Why was lunar May 13 chosen as the birthday of bamboo? First of all, bamboo is traditionally associated with elegance and nobility. Thus, it would be appropriate for it to have a particularly respected day.


According to legend, lunar May 13 is the birthday of several great figures, including Fu Xi, one of the legendary ancestors of the Chinese people; Guan Yu, the Saint of War; and the Buddha Sakyamuni.


In addition, according to the Records of Social Customs in Yueyang by Fan Zhiming in the Northern Song Dynasty, this day was also considered the birthday of dragons. Dragons in Chinese culture control rainfall in all regions. They were particularly generous on their birthdays. Hence, an old saying goes that “A drought stops before lunar May 13” and rain is generally expected on this day.


A rainy day is favorable for the spreading of bamboo roots underneath the earth. Bamboo, which favors moist conditions, gets intoxicated on this day. Therefore, a book on agriculture in the Han Dynasty called May 13 “the Day when bamboo gets intoxicated.” As a result, May 13 is also called “Bamboo Day” or “Day for the Bamboo God.”


Later, the ancient Bamboo Birthday also spread to Japan. Matsuo Basho (1644-1694), the most famous poet of the Edo period in Japan, wrote that May 13th was both the birthday of bamboo and the Festival of Rain. Even if it may not rain on that day, Matsuo Basho still put on straw rain cape and a bamboo rain hat to celebrate the birthday of bamboo.

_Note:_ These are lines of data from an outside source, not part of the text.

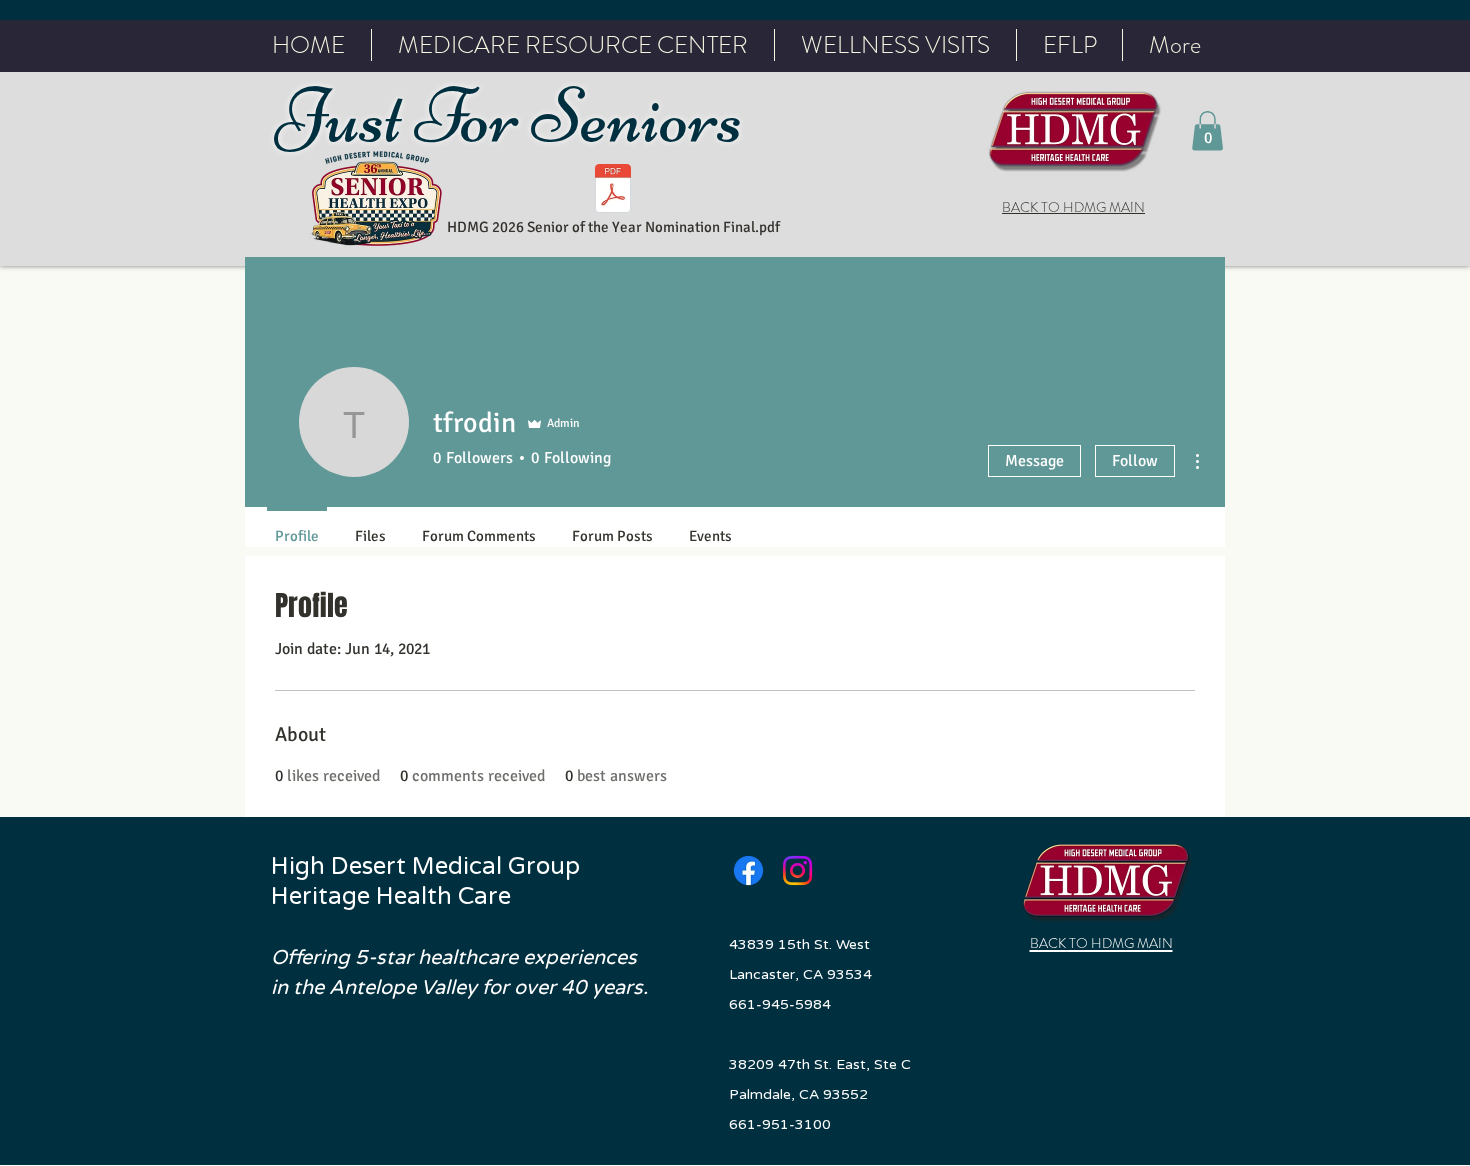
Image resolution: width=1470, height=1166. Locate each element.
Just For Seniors (515, 117)
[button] (1207, 130)
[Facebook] (748, 870)
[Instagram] (797, 870)
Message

However, I am wondering if people today still remember this tradition. The Festival of Bamboo Shoots is celebrated in some areas, but this is more for economic purposes. The Bamboo Birthday may be of greater cultural significance.


Lu You in the Southern Song Dynasty once wrote that “(I am) frequently reading books on tree-planting and reading the Important Arts for the People’s Welfare. I have asked about the Bamboo-intoxicated Day; I have asked about the time when the willows sleep.” He advised those who took even tree-planting as a career to read books just as Fan Chi, one of the 72 prominent students of Confucius, did in pursuing knowledge about agricultural matters.


To this day, most areas still plant bamboo around the Bamboo Birthday, demonstrating the scientific relationship between rainfall and bamboo growth that ancient Chinese observed in years of practice.